Sepekan yang lalu, Musyawarah Nasional ke-4 Forum Lingkar Pena usai diselenggarakan.
Acara empat tahunan yang merupakan salah satu hajat meriah FLP ini menyatukan teman-teman pengurus dan anggota FLP dari penjuru Indonesia hingga perwakilan manca negara. Haru tak terkira melihat adik-adik FLP bersusah payah menempuh perjalanan dari tempat tinggalnya hingga menapaki Wisma PU, Bandung.

- Cuplikan Data
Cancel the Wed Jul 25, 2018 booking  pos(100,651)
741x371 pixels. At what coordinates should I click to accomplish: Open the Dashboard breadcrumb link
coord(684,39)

- Perintah 1
Salin dengan tepat bagian teks tentang Musyawarah Nasional Forum Lingkar Pena, dimulai dari "Sepekan yang lalu, Musyawarah" dan berlanjut sampai "Wisma PU, Bandung.".
- Perintah 2
Jawablah pertanyaan berikut berdasarkan teks tentang Musyawarah Nasional Forum Lingkar Pena.
(a) Musyawarah Nasional yang ke berapa yang disebut dalam teks?
(b) Berapa tahun sekali acara tersebut diadakan?
(c) Di tempat mana adik-adik FLP tiba setelah menempuh perjalanan?

- Jawaban Lengkap 1
Sepekan yang lalu, Musyawarah Nasional ke-4 Forum Lingkar Pena usai diselenggarakan.
Acara empat tahunan yang merupakan salah satu hajat meriah FLP ini menyatukan teman-teman pengurus dan anggota FLP dari penjuru Indonesia hingga perwakilan manca negara. Haru tak terkira melihat adik-adik FLP bersusah payah menempuh perjalanan dari tempat tinggalnya hingga menapaki Wisma PU, Bandung.

- Jawaban Lengkap 2
(a) Musyawarah Nasional ke-4.
(b) Empat tahun sekali.
(c) Di Wisma PU, Bandung.